» **WHAT TO DO**
This task asks for the lines from the one with "Open the three-dot menu in header" to the final line below, repeated exactly, with pictures omitted.

» **MATERIAL FOR THIS TASK**

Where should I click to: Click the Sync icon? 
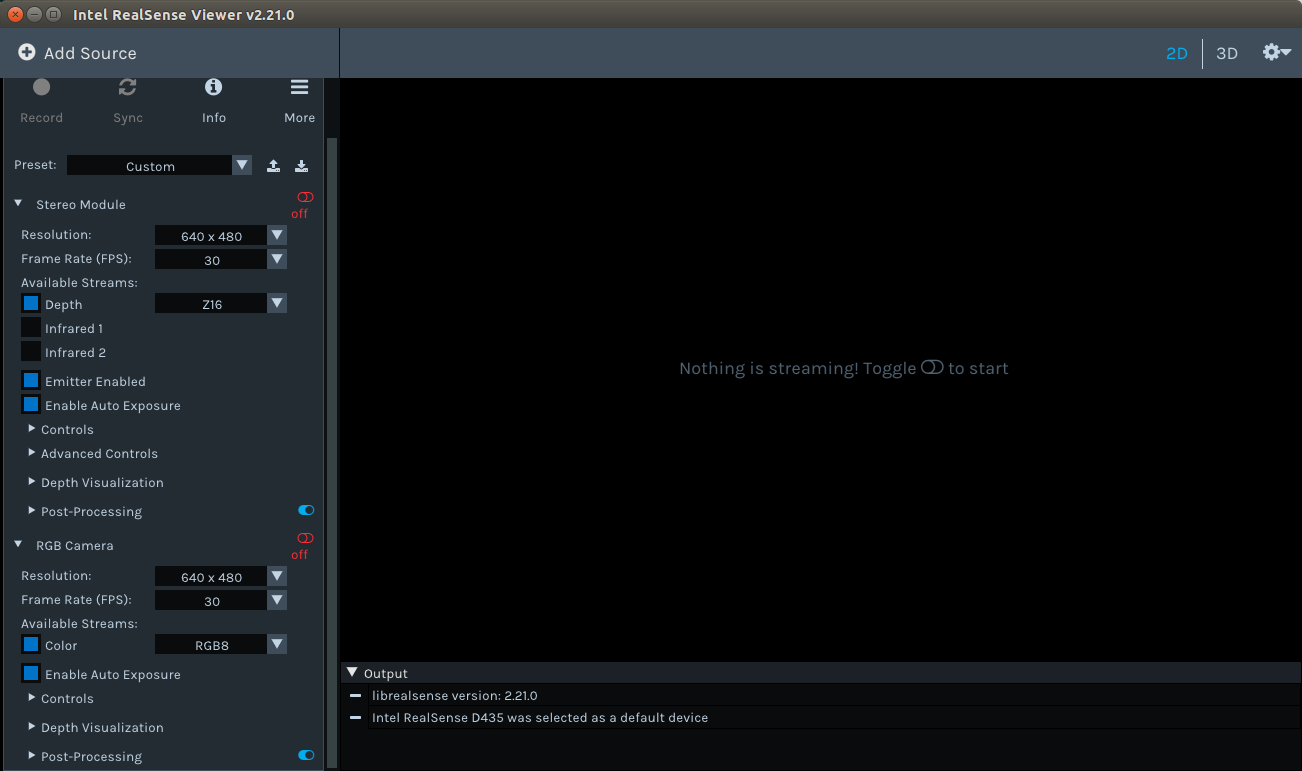click(x=127, y=88)
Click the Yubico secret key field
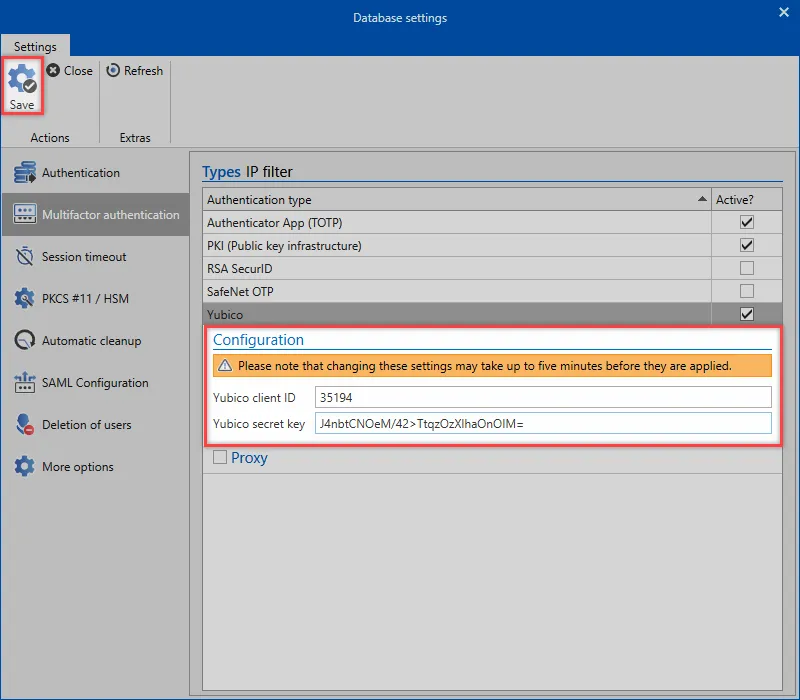Image resolution: width=800 pixels, height=700 pixels. 542,424
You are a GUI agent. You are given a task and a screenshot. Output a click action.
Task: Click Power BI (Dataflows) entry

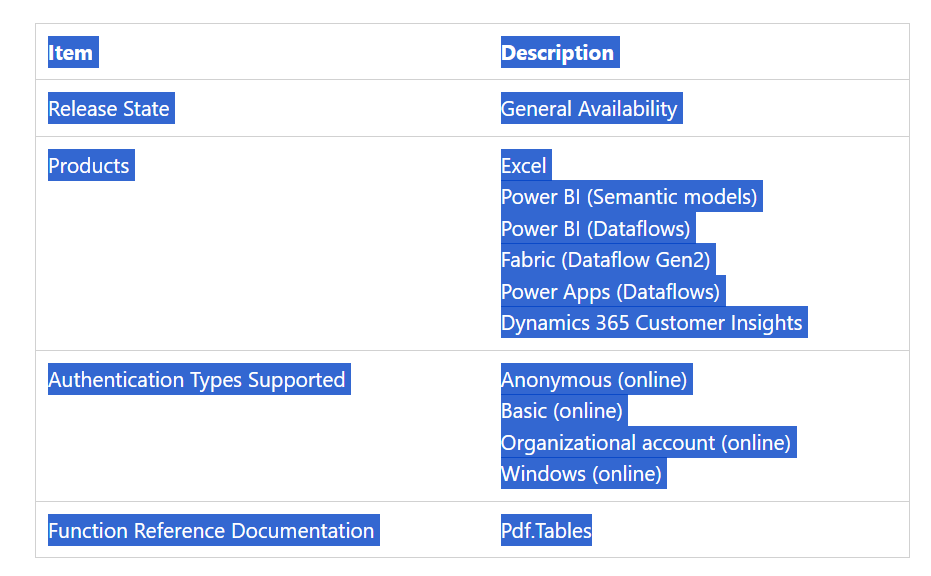(595, 229)
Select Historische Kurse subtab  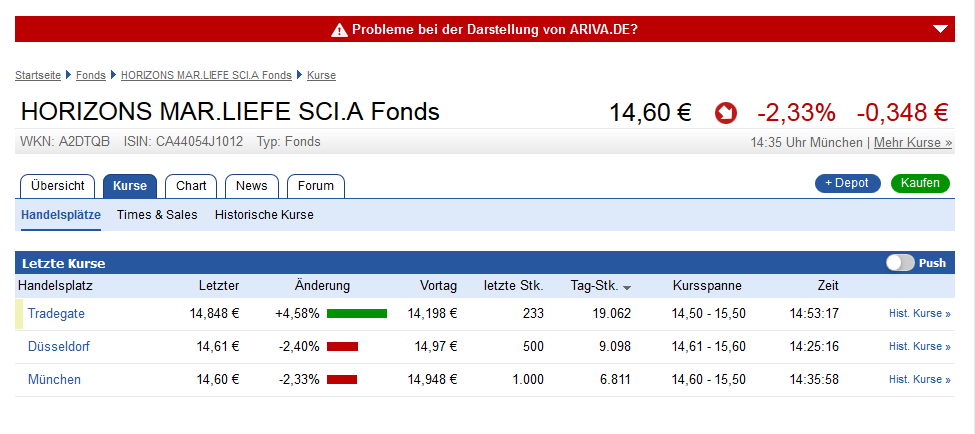coord(264,215)
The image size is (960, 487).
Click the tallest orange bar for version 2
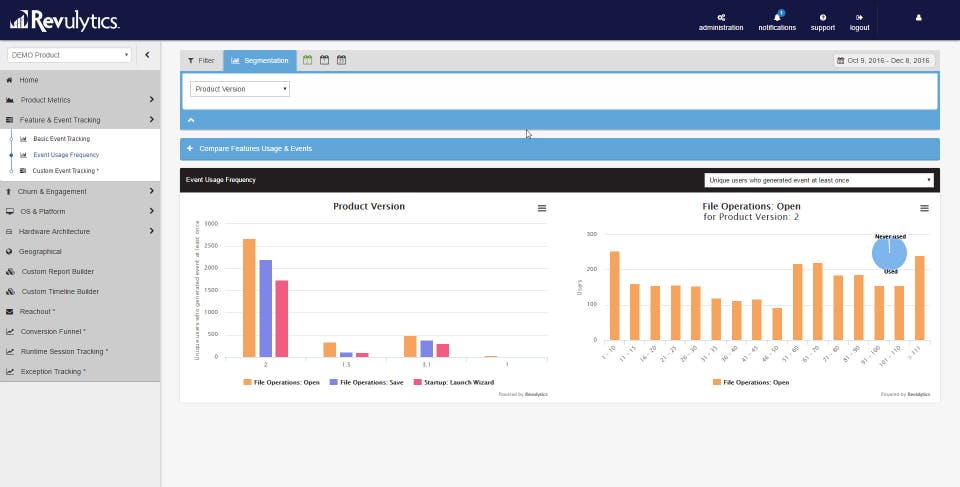point(249,298)
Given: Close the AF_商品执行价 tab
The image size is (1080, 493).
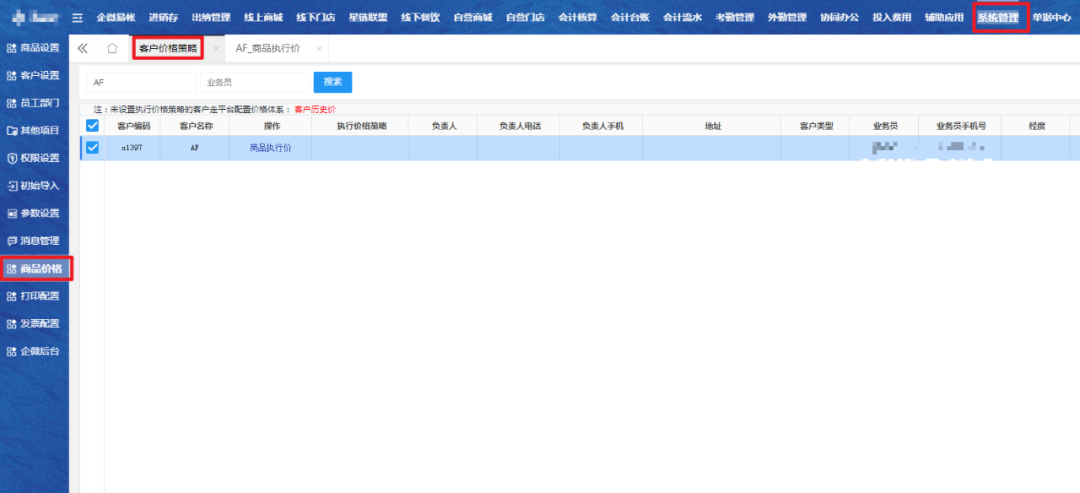Looking at the screenshot, I should click(319, 49).
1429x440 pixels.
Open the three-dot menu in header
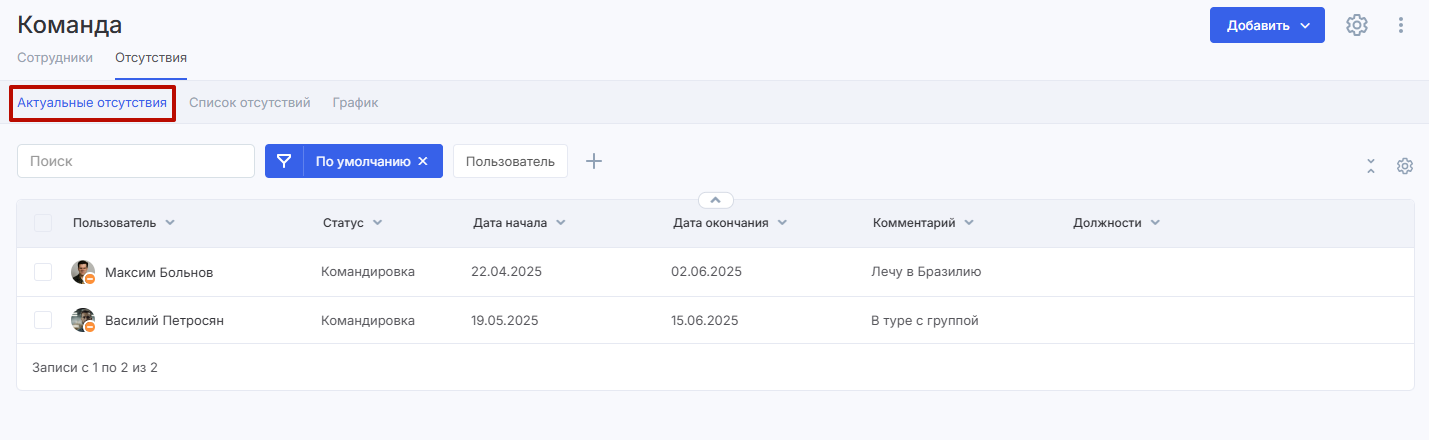1401,25
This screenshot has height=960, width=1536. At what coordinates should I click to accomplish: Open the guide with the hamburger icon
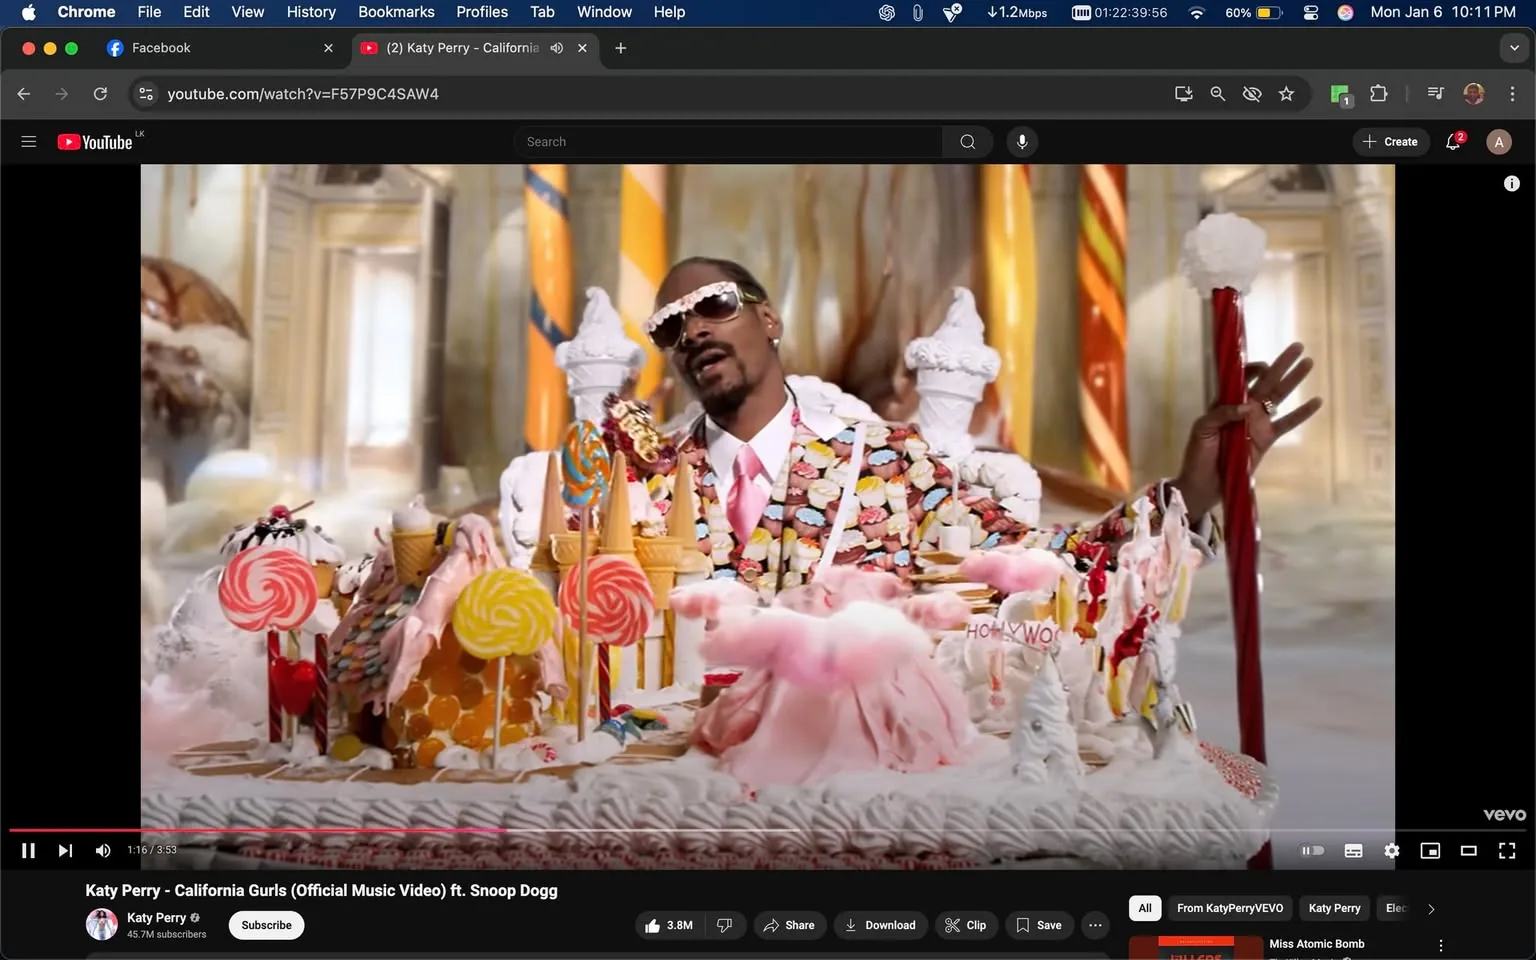tap(28, 141)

» **SOLUTION TO THE PROBLEM**
Open the three-dot menu in header
1401,25
This screenshot has height=960, width=1536. At what coordinates should I click to accomplish: Open the guide with the hamburger icon
tap(28, 141)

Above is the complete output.